Sunday, January 22, 2006

Blog activism: How it's supposed to work

This Grits post about how Texas state mental hospitals are full in part because of "criminal commitments" (meaning defendants sent there by a judge until they're declared competent to stand trial) provides a fun example of useful blog activism, I think. Consider:
  • On Wednesday, an anonymous attorney left a story about a client in the comments to an unrelated Grits post.
  • I forwarded the comment to another Texas blogger who specializes in health issues to ask her opinion.
  • She sent the comment to someone she knew in the Department of State Health Services, who said she'd look into it.
  • I received an email from the head of the state hospital system inviting me to call him for an explanation, which I did.
  • I wrote a blog post on the topic relaying what I'd learned.
  • A reader forwarded the post to an attorney from Advocacy Inc., a nonprofit legal group that works on these types of cases, who wrote in Grits' comments asking the first attorney to contact her.
  • I learned last night they hooked up by phone on Friday, less than 24 hours after I'd posted on the topic.
That's pretty darn cool - an anonymous blog comment results in advocates taking an issue on they didn't know about before.
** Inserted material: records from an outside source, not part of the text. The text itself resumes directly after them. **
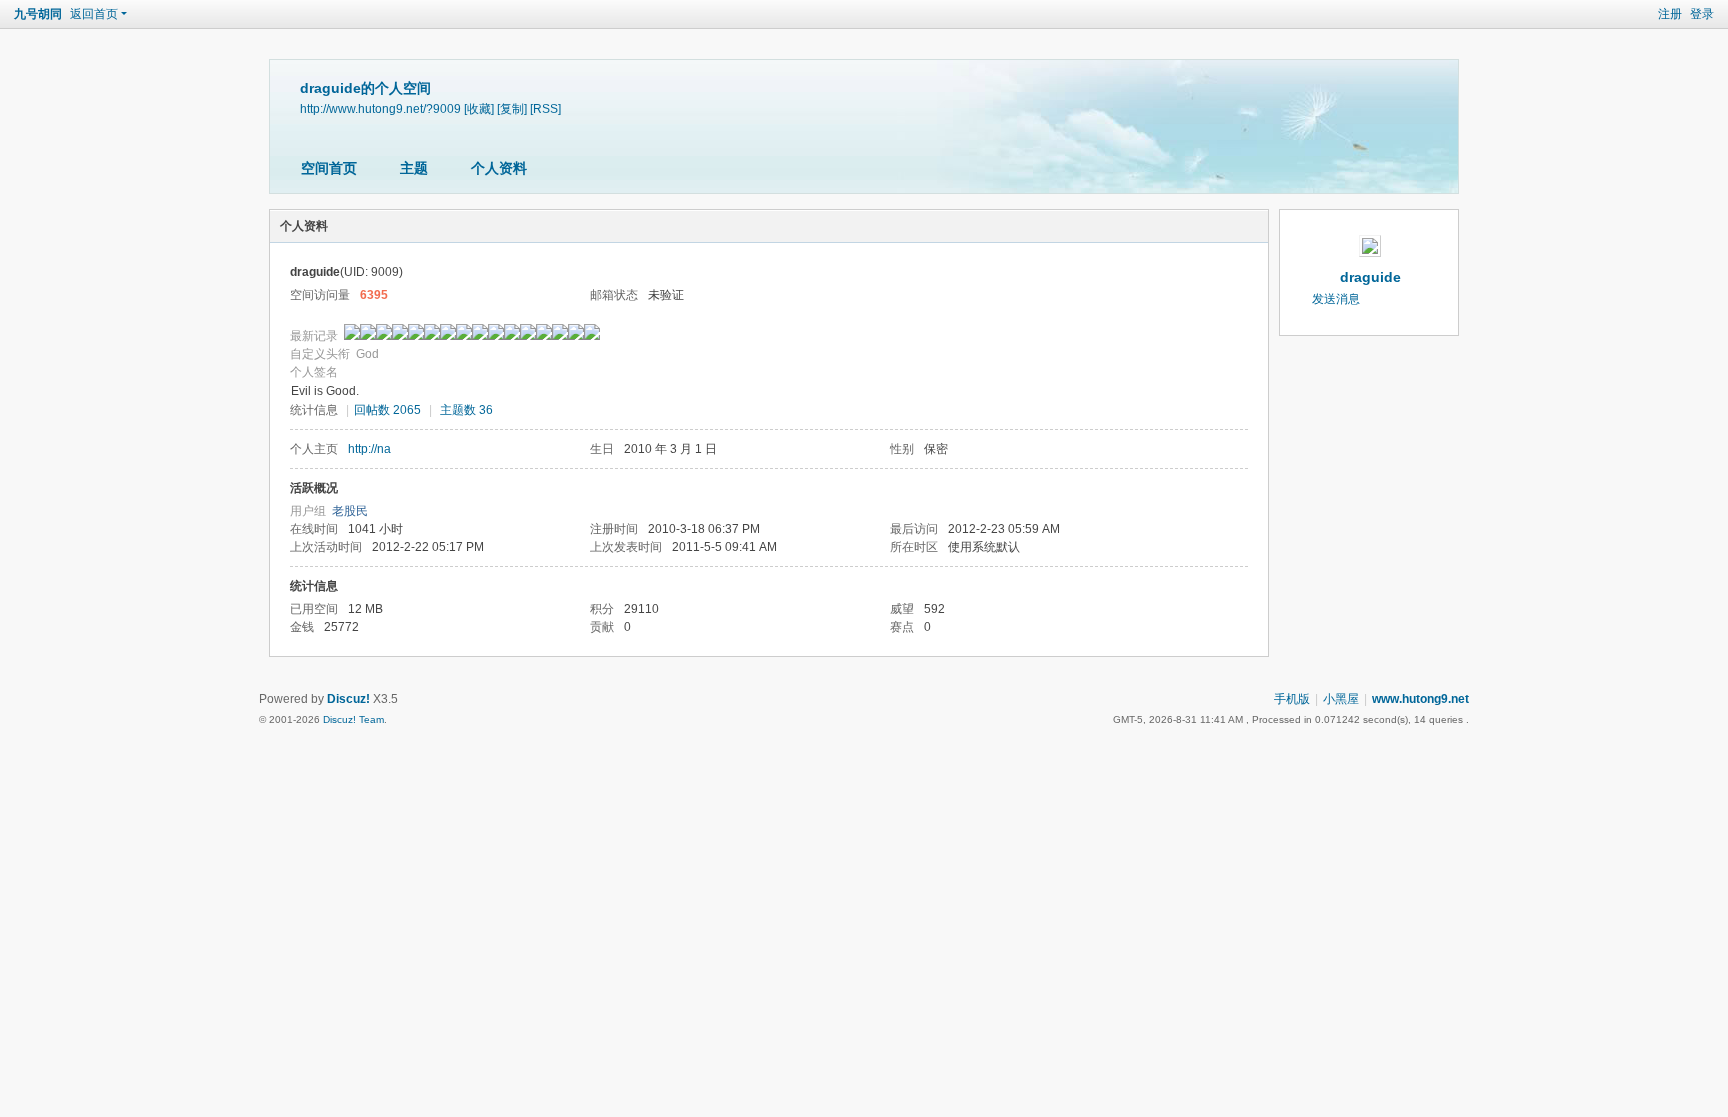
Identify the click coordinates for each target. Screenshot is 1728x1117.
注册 (1670, 14)
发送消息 (1336, 299)
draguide (1370, 277)
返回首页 (94, 14)
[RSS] (545, 108)
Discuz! (348, 699)
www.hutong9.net (1420, 699)
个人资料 (499, 168)
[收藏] (479, 108)
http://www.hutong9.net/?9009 (380, 108)
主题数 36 (466, 410)
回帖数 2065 (387, 410)
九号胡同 (38, 14)
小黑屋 (1341, 699)
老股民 (350, 511)
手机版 (1292, 699)
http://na (369, 449)
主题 (414, 168)
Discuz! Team (353, 719)
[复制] (512, 108)
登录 (1702, 14)
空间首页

That's how it's supposed to work. Maybe something positive can come out of the telling of this grim tale.


Unknown said...

Good work. This is how it is supposed to work. Turn over the rocks and let the sun shine in. I cross-posted the entire piece to my blog,


Catonya said...

this is the best part about blogging yeh? :)

Sancho said...

Nice work! I'm fairly familiar with some of the bigger companies that provide this info (back when I was working for The Man in the private sector). Its good to see that there are steps being taken to protect the consumers.

In an interesting note, one of the companies that provides Cell Phone ANI and toll records ALSO provided this public service bulletin to help consumers protect themselves from companies LIKE THEM!